Two key messages emerge from our findings. The first is that researchers endorse clinical significance as a key criterion for deciding upon an obligation to report a research result to the individual in whom it has been identified. The second is that although researchers endorse this criterion in principle, judgments about what, in practice, actually (a) constitutes clinical significance and (b) warrants reporting to participants are complex and context-specific. This has been demonstrated qualitatively33 and now, quantitatively. These findings call into question the apparent simplicity of a clinical significance criterion and imply that the criterion itself, and judgments about when it is met, may be too variable and idiosyncratic to guide a universally actionable ethical imperative.

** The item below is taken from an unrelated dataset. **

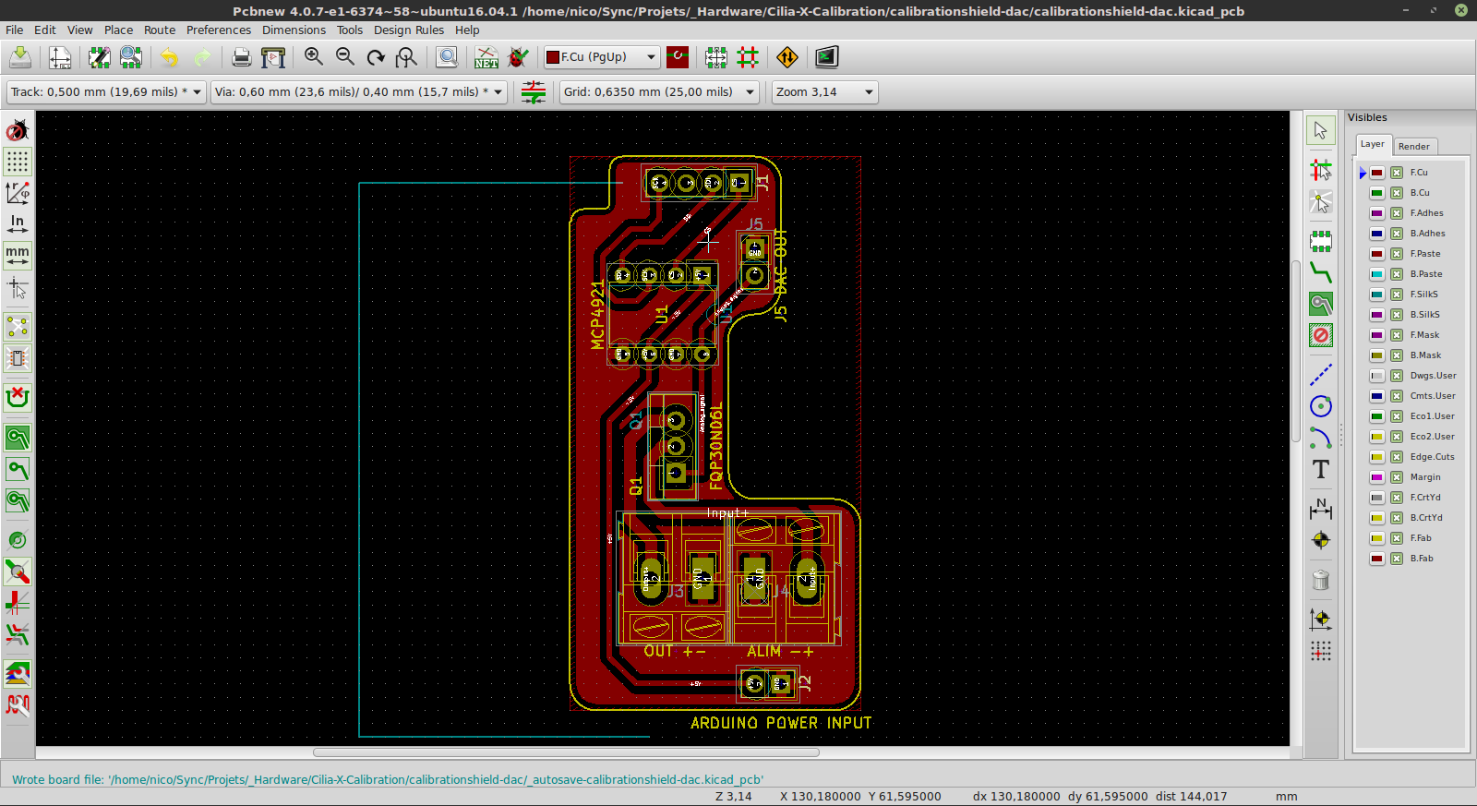Open the scripting console icon
The image size is (1477, 806).
pos(826,57)
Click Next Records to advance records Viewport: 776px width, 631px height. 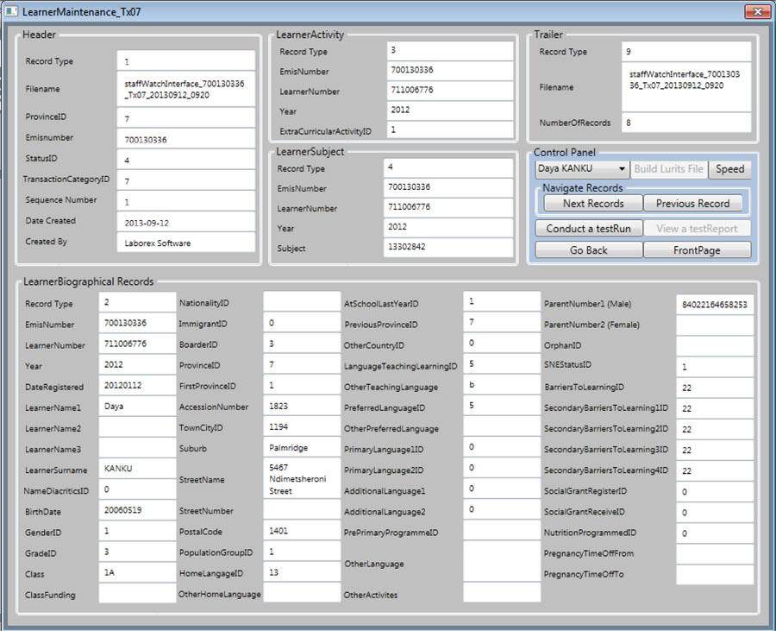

In conclusion, it is perhaps unsurprising that a complex web of contextual factors are brought to bear when researchers are asked to adjudicate their own provisional data. It may be instructive to recall that what fueled the evolution of the health technology assessment discipline, in part, was the need for impartial evidence evaluation.52 In the realm of clinical research more generally, it is a comprehensive process of health technology assessment – not the researchers themselves – that typically decides the real-time readiness for uptake of new knowledge. Although it is beyond the scope of our findings to advocate for an analogous process for adjudicating the clinical readiness of genetic research results, the potential applicability of this model of evidence evaluation may warrant consideration in the context of this debate.

Limitations

Our findings can be viewed as only exploratory in nature because of the complexity of the design. Specifically, given the number of attributes and embedded levels that we sought to test, our lower-than-expected response rate limited our power to detect all potentially relevant effects and limited our ability to interpret two-way interacting effects. In addition, the scientific and clinical vignette variables that were assessed for their influence on judgments of clinical significance were more relevant to judgments of ‘clinical validity’ than ‘clinical utility.’ This reflects the reality of much genetics research, but limits the generalizability of our findings to other and perhaps more complicated constructions of clinical significance.